- [STUDY TEXT]
--- --- ---
The first innovation was premixed paints in lead tubes. As Renoir said, without this new technology there would be no impressionism. You used to have to grind your paints yourself and keep them in dried animal stomachs, among other things, but now you could get outdoors and take your paints with you. They also took the latest scientific theories of optics, spectrography and the study of light and optical realism. This was also the time of the rising popularity of photography, but note that they weren’t using the actual mechanism of photography, but rather the idea of the realism it allowed. All of this (and more) combined for important new art.
So by combining the latest technology and the things those technologies allowed, with the latest cutting edge theories, they created a new form of art. They weren’t the first or last to do this. This mind-blowing piece of technology, the typewriter could be coupled with the latest theories of psychoanalysis, the rise of an entirely new genre, the detective story, and you get Surrealism. Andre Breton believed that the typewriter allowed your unconscious to flow more quickly and unimpeded revealing true unconscious thought - making automatic writing the style of the first surrealist art and soon after automatic drawing and painting, and of course soon after, this was coupled with the latest technology, the cinema to make Surrealistic films like Un Chien Andalou.
--- --- ---
- [WHAT YOU WILL DO]
**1)** Condense the paragraph in the passage on art and new technology that begins "The first innovation was premixed paints" into a bulleted list that keeps its main facts.
**2)** Extend the passage on art and new technology with one further paragraph that starts after its final sentence.
--- --- ---
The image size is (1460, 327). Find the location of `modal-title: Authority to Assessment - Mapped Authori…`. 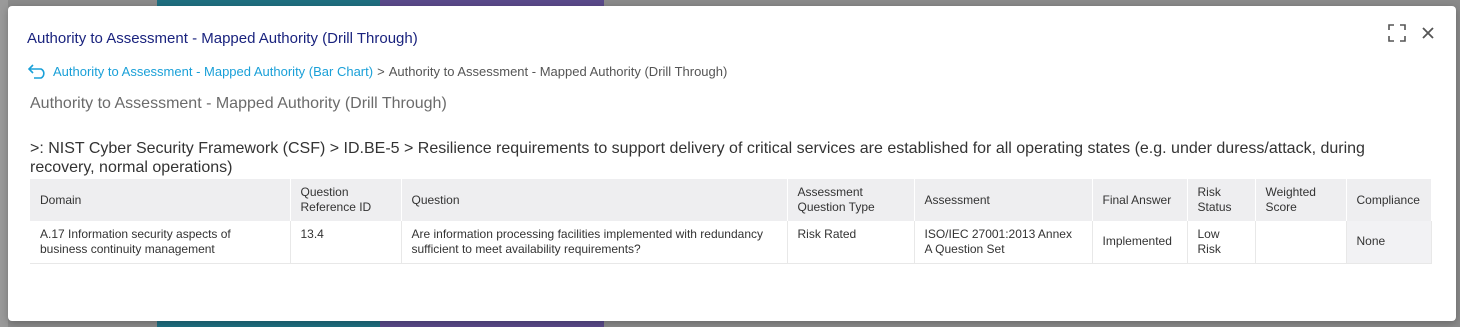

modal-title: Authority to Assessment - Mapped Authori… is located at coordinates (222, 38).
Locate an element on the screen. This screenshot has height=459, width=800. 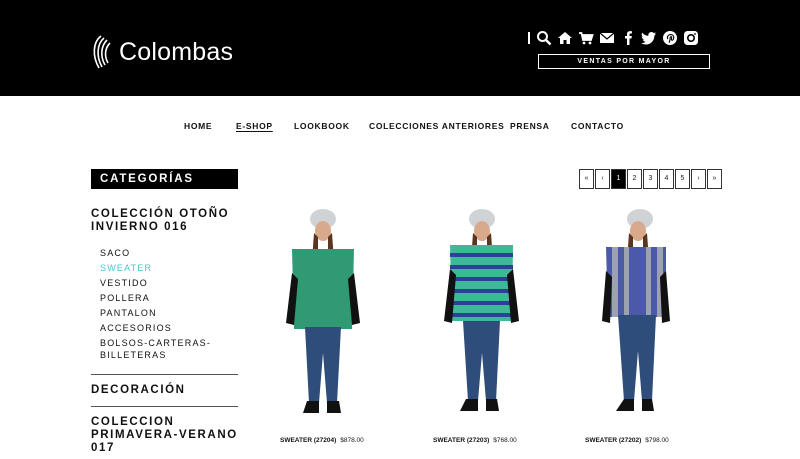
pager-page-1: 1 is located at coordinates (618, 179).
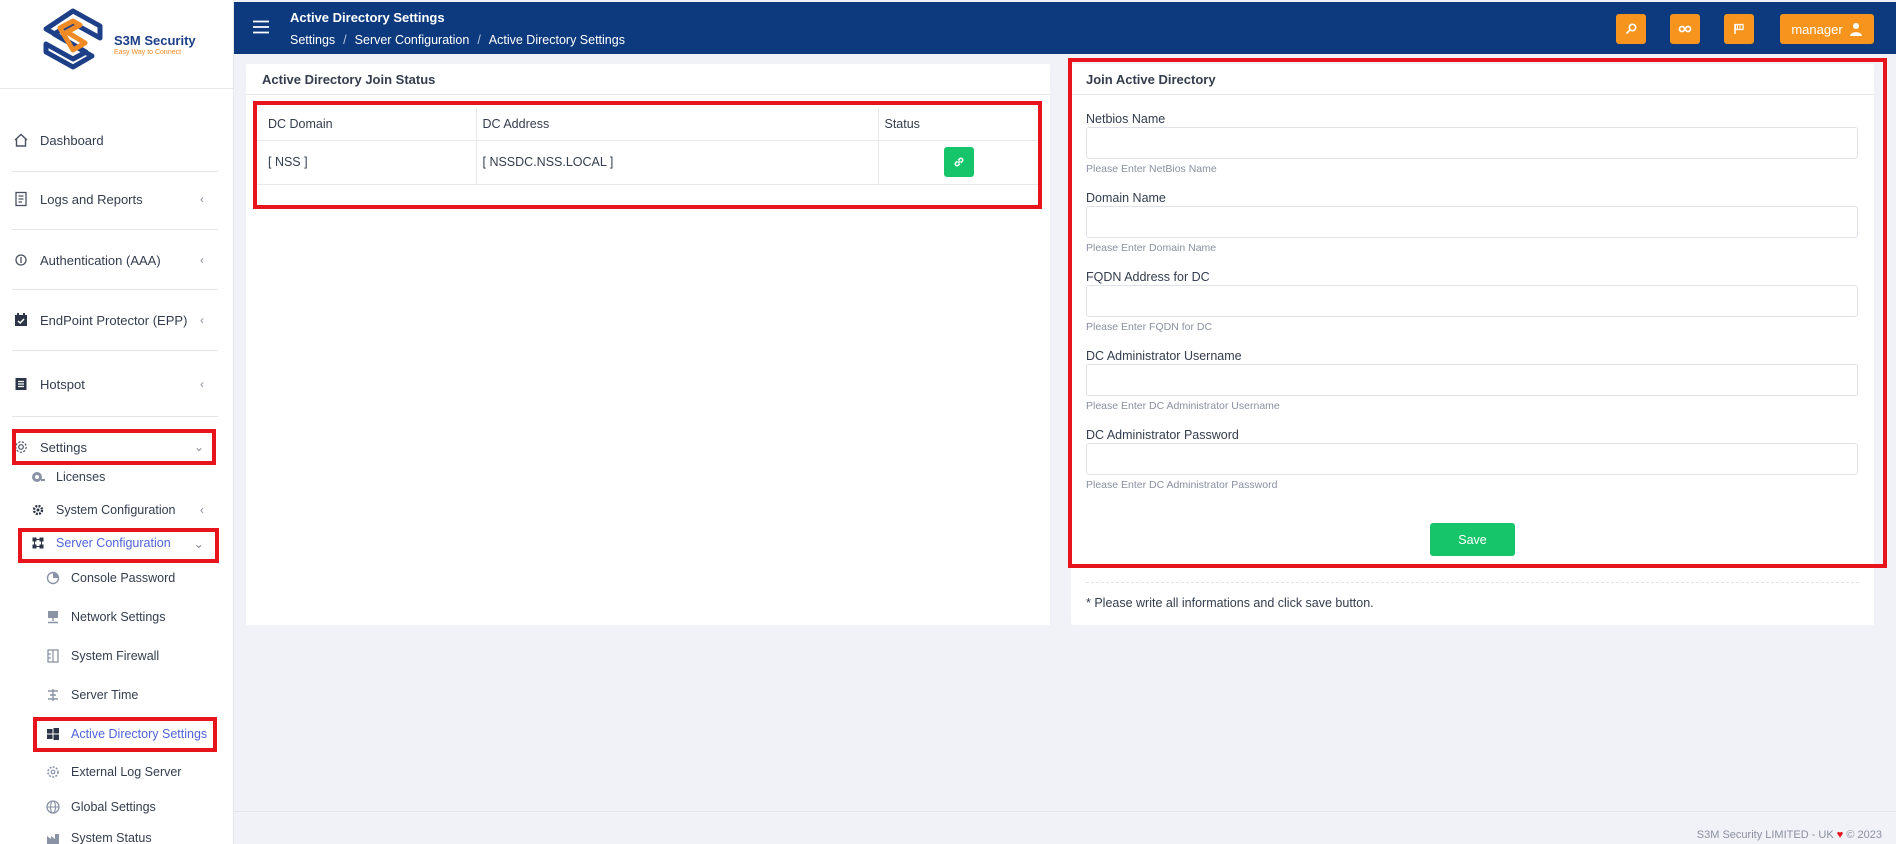 The image size is (1896, 844). I want to click on column-header: DC Address, so click(678, 124).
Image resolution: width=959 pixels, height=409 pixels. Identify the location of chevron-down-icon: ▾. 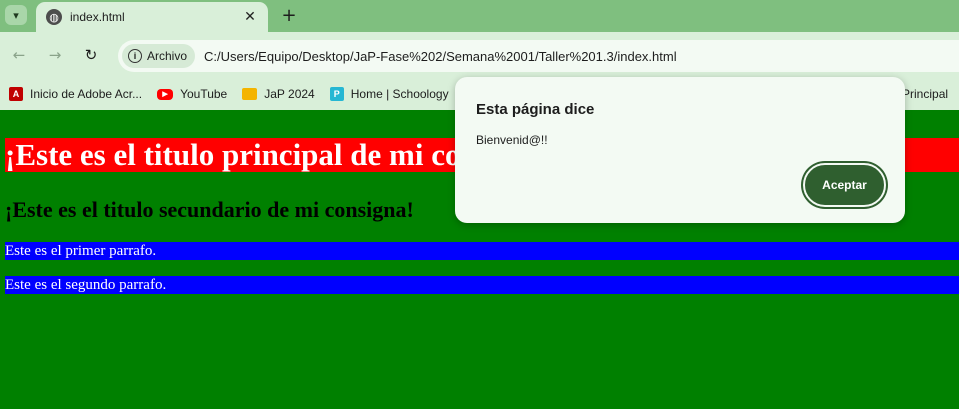
(16, 16).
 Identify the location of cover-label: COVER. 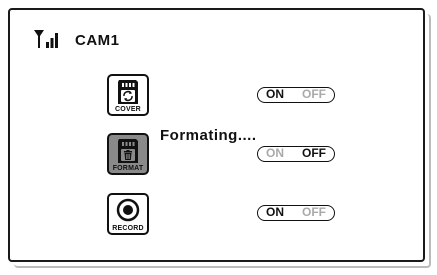
(128, 110).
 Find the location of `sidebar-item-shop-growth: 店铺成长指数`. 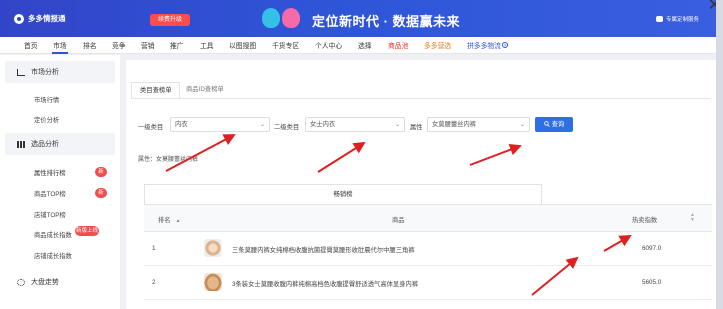

sidebar-item-shop-growth: 店铺成长指数 is located at coordinates (53, 256).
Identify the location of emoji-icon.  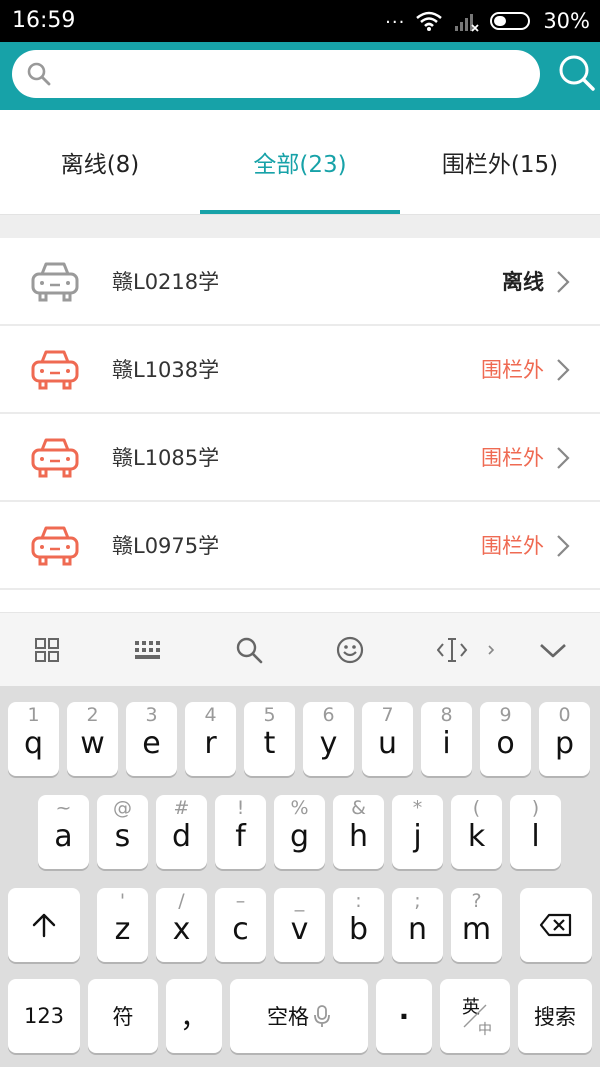
(350, 650).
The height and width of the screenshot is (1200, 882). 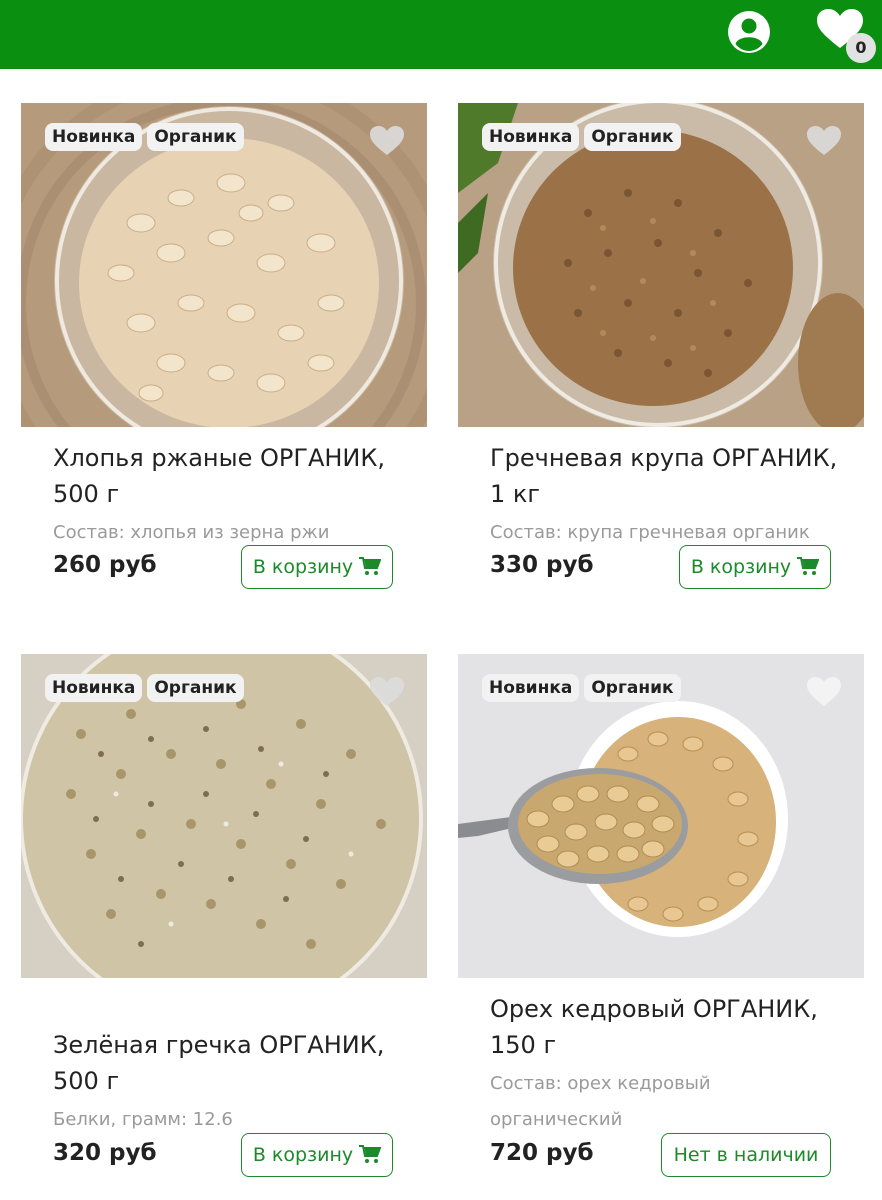 What do you see at coordinates (861, 48) in the screenshot?
I see `favorites-count-badge: 0` at bounding box center [861, 48].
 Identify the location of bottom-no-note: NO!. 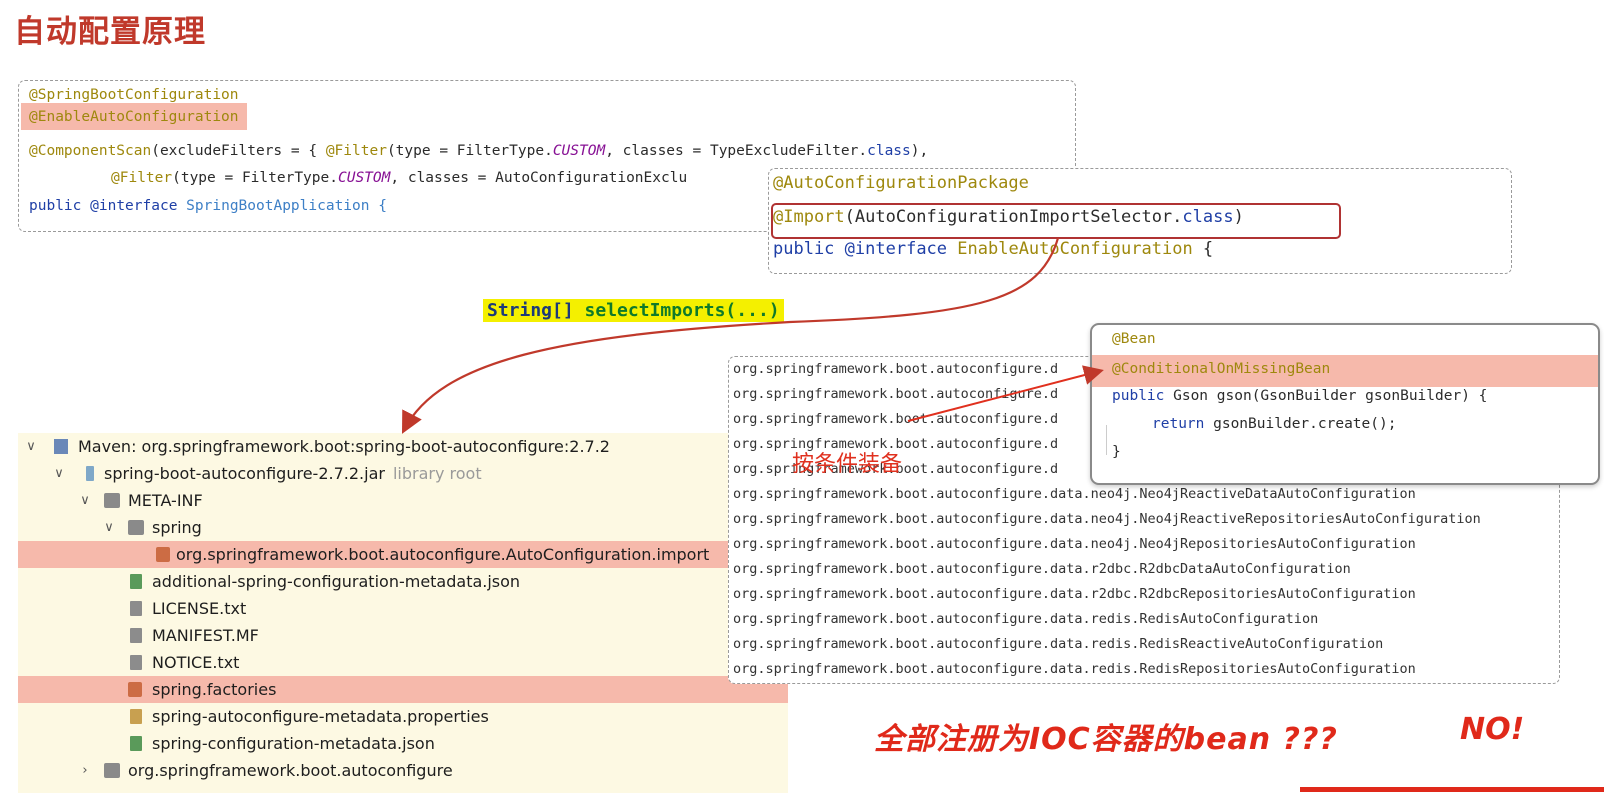
(1492, 730).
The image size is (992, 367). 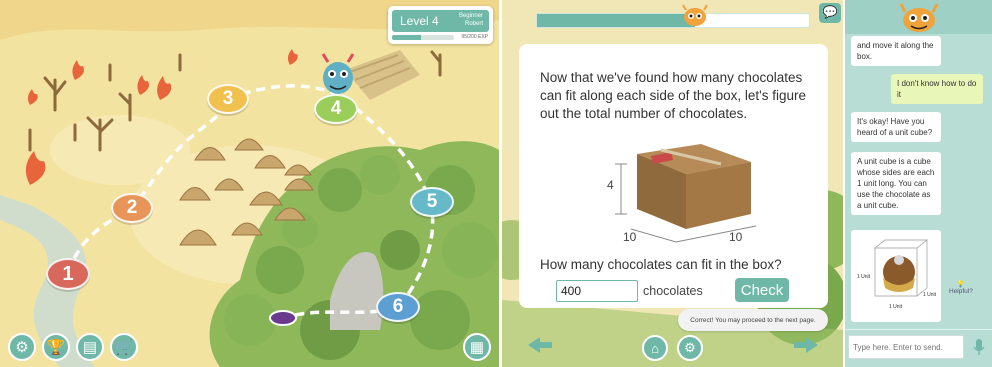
--- --- ---
- [ANSWERS TO EACH TASK]
**1)**
- The first innovation was premixed paint in lead tubes. Renoir said impressionism would not exist without it.
- Painters had previously ground their own paints and stored them in containers such as dried animal stomachs. Tubes let them take their paints outdoors.
- The painters also drew on the latest scientific theories of optics, spectrography, the study of light, and optical realism.
- Photography was growing in popularity. The painters used the idea of realism it allowed, not its actual mechanism.
- These factors, among others, combined to produce important new art.

**2)**
Again, it was a coupling of technology and theory. In fact, Robert Ray has proposed that the avant-garde is actually continual research into the consequences of new communication technologies. There are other examples, but I’ll give just one more. In October of 1966, Robert Rauschenberg and the engineer Billy Kluver of Bell Labs created E.A.T. - experiments in art and technology. 10 artists: Robert Rauschenberg, John Cage, Yvonne Rainer, among them, and 30 engineers collaborated on a series of art events. Their collaboration produced many "firsts" in the use of new technology for the arts. Closed-circuit television and television projection was used on stage for the first time; a fiber-optics camera picked up objects in a performer's pocket; an infrared television camera captured action in total darkness; and a Doppler sonar device translated movement into sound.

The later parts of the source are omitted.